UK unemployment falls by 17,000 to 2.48m
UK unemployment fell by 17,000 in the three months to the end of February to 2.48 million, the first drop since last autumn, official figures show.
The Office for National Statistics (ONS) said the rate of unemployment in the UK had fallen to 7.8%.
Unemployment among 16 to 24-year-olds stood at 963,000, with the jobless rate for young people remaining above 20%.
The number of people claiming jobseeker's allowance rose by 700 in March to 1.45 million, the ONS said.
It added that the number people in employment rose by 143,000 to 29.23 million, compared with a pre-recession peak of 29.56 million recorded for the three months to the end of May 2008.
While the number of unemployed men fell by 31,000 in the three months to the end of February, the number of jobless women rose by 14,000.
Although the number of unemployed 16 to 24-year-olds rose by 12,000 over the quarter to 963,000, there had been fears the number could breach the one million mark.
The rate of unemployment among 50 to 64-year-olds was unchanged at 4.8%, while the rate for those over 65 fell to 1.9% from 2.5%.
Within the overall unemployment figures there were wide regional variations, with the North East seeing 11,000 more people out of work, while the East of England saw 15,000 more unemployed.
Employment Minister Chris Grayling said: "These figures are another step in the right direct direction.
"It's good news to see a rise in the number of full-time jobs in the private sector and the fall in unemployment is welcome.
"However, there are challenges ahead and our priority is to continue to support the economy, by reducing the deficit and putting in place measures to encourage growth in the private sector."
Shadow Work and Pensions Secretary Liam Byrne criticised the government for not doing enough to get people back to work, thereby adding, he told the BBC, an additional burden of £12.5bn in unemployment benefits over the next few years.
The ONS figures showed that average earnings rose by 2% in the year to February, while earnings excluding bonuses grew by 2.2%.
Both measures were well below the rate of inflation, as measured by the CPI index, which stands at 4%. Analysts said this provided further evidence of the squeeze consumers were feeling in their spending power.
Despite the fall in the number of unemployed, analysts warned that the jobless number was likely to rise again.

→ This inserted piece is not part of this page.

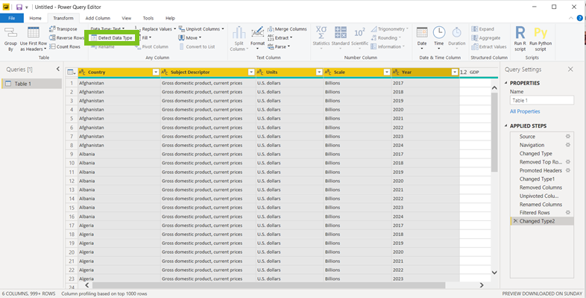Open the Date column tool

point(422,38)
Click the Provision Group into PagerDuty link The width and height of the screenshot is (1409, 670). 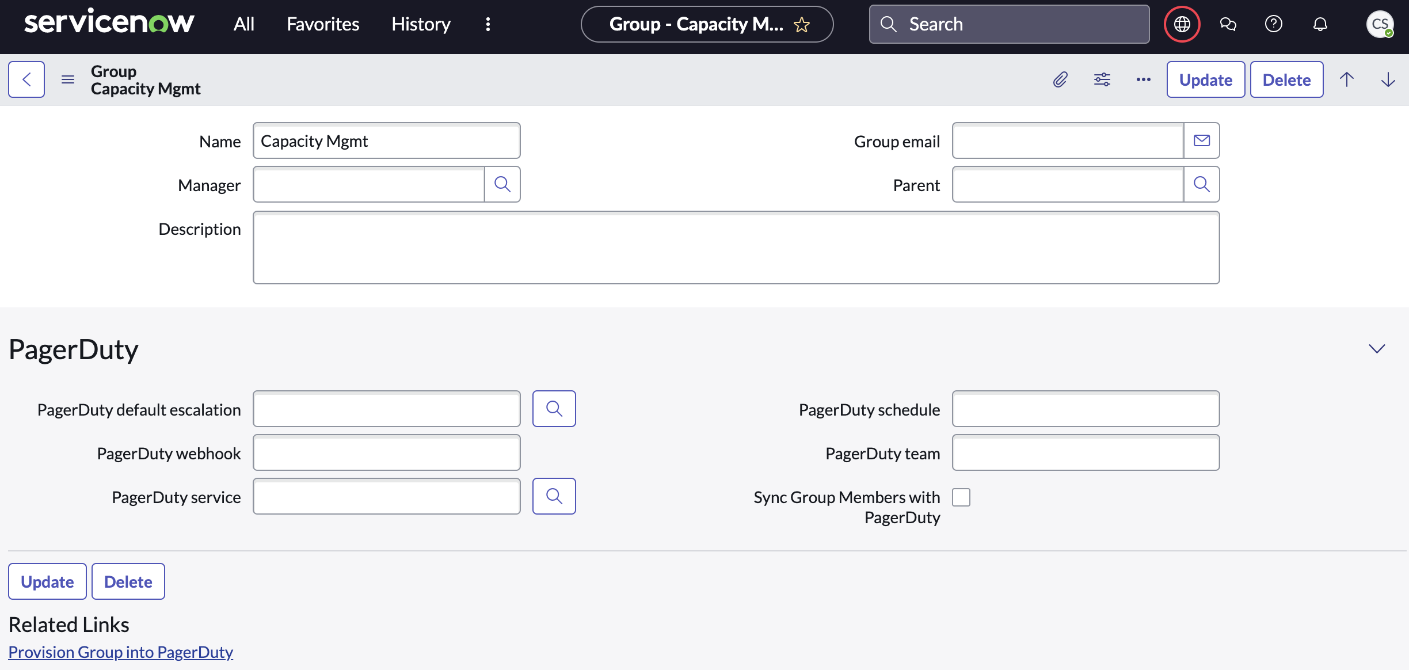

"We retain the view that unemployment is headed up over the coming months," said Howard Archer at IHS Global Insight.
"We suspect that likely below-trend growth will mean that the private sector will be unable to fully compensate for the increasing job losses in the public sector that will result from the fiscal squeeze that is now really kicking in."
John Philpott, chief economic adviser to the the Chartered Institute of Personnel and Development, told the BBC: "Once the tax rises and spending cuts take their full effect on the labour market, unemployment will start to rise again"
The government is starting to introduce spending cuts designed to bring down the budget deficit.
It says that the cuts are necessary to restore international investors' confidence in the UK economy, while critics argue that the cuts could jeopardise the UK's fragile recovery.